• _WHAT IS BEING ASKED_
Please say whether each statement below agrees with the text on life-cycle cost that follows. Answer yes or no for each, and quote the deciding words of the text.
(a) The text names four major benefits of LCC analysis.
(b) The text presents life cycle cost analysis as easy to learn and apply.
(c) The text treats cost as the only factor in purchasing decisions.

With life-cycle cost (LCC) calculations, it is possible to get better overview of the total cost.

UPS is a Critical Equipment for a Data Center which is the heart of any IT Company. LC costs of two possible options of UPS system were analyzed based on its acquisition & Sustaining Cost in this case-study. The study touches various Aspects of Costing like Fixed Costing, Recurring Cost, Overhead Distributions, Process Costing, NPV etc.

Definition:

LCC are summations of cost estimates from inception to disposal for both equipment and projects as determined by an analytical study and estimate of total costs experienced in annual time increments during the project life with consideration for the time value of money

It can also be defined as;

Life cycle cost is the total cost of ownership of machinery and equipment, including its cost of acquisition, operation, maintenance, conversion, and/or decommission

LCC is an economic model over the project life span

LCC is a planning technique

LCC can be used as a management decision making technique, a decision making tool and a philosophy

Why is it important?

The visible costs of any purchase represent only a small proportion of the total cost of ownership. In many departments, the responsibility for acquisition cost and subsequent support funding are held by different areas and, consequently, there is little or no incentive to apply the principles of LCC to purchasing policy. Therefore, the application of LCC does have a management implication because purchasing units are unlikely to apply the rigors of LCC analysis unless they see the benefit resulting from their efforts.

There are 4 major benefits of LCC analysis:

• Evaluation of competing options in purchasing

• Improved awareness of total costs

• More accurate forecasting of cost profiles

• Performance trade-off against cost.

Option Evaluation:

LCC techniques allow evaluation of competing proposals on the basis of through life costs. LCC analysis is relevant to most service contracts and equipment purchasing decisions.

Improved Awareness:

Application of LCC techniques provides management with an improved awareness of the factors that drive cost and the resources required by the purchase. It is important that the cost drivers are identified so that most management effort is applied to the most cost effective areas of the purchase.

Improved Forecasting:

The application of LCC techniques allows the full cost associated with a procurement to be estimated more accurately. It leads to improved decision making at all levels, for example major investment decisions, or the establishment of cost effective support policies. Additionally, LCC analysis allows more accurate forecasting of future expenditure to be applied to long-term costing assessments.

Performance Trade-off Against Cost:

In purchasing decisions cost is not the only factor to be considered when assessing the options. There are other factors such as the overall fit against the requirement and the quality of the goods and the levels of service to be provided.

Advantages/ Disadvantages of Life Cycle Cost Analysis (LCCA)

Advantages of LCCA:

Helps you compare projects "apples to apples" financially even if they have different timing and magnitude of costs and savings.

Provides you with a more complete financial picture by considering first cost, and all costs and benefits over the entire lifetime of the project.

Enables you to compare different combinations of measures and choose the one that will maximize your savings and financial return.

Allows you to present the financial benefits of your proposal in terms used by your CFO - for example, net present value (NPV), internal rate of return (IRR), and cash flows.

Reduces your investment risk by projecting a more complete picture of the future.

Disadvantages of LCCA:

Is harder to learn and apply.

Getting input data can be challenging.

• _INFORMATION PROVIDED_
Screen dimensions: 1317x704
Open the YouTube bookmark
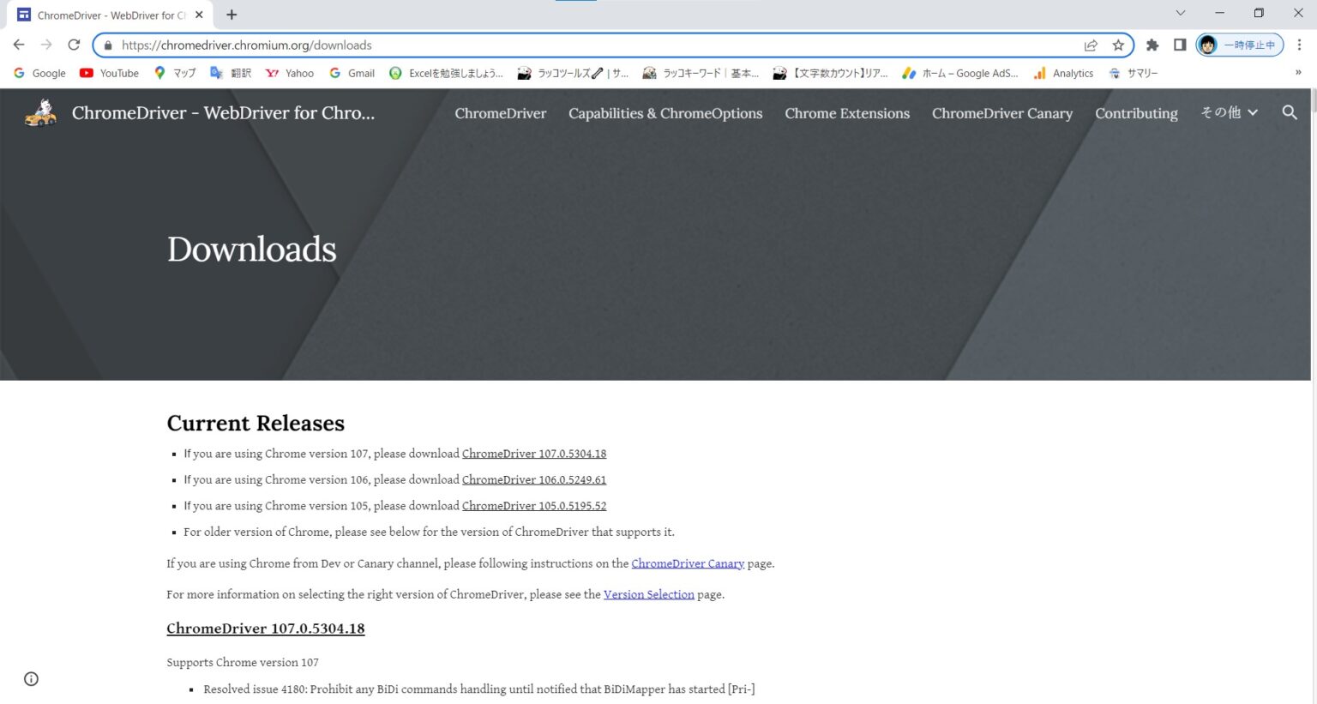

• _THE SOLUTION_
(a) Yes: "There are 4 major benefits of LCC analysis"
(b) No: "Is harder to learn and apply."
(c) No: "In purchasing decisions cost is not the only factor to be considered when assessing the options."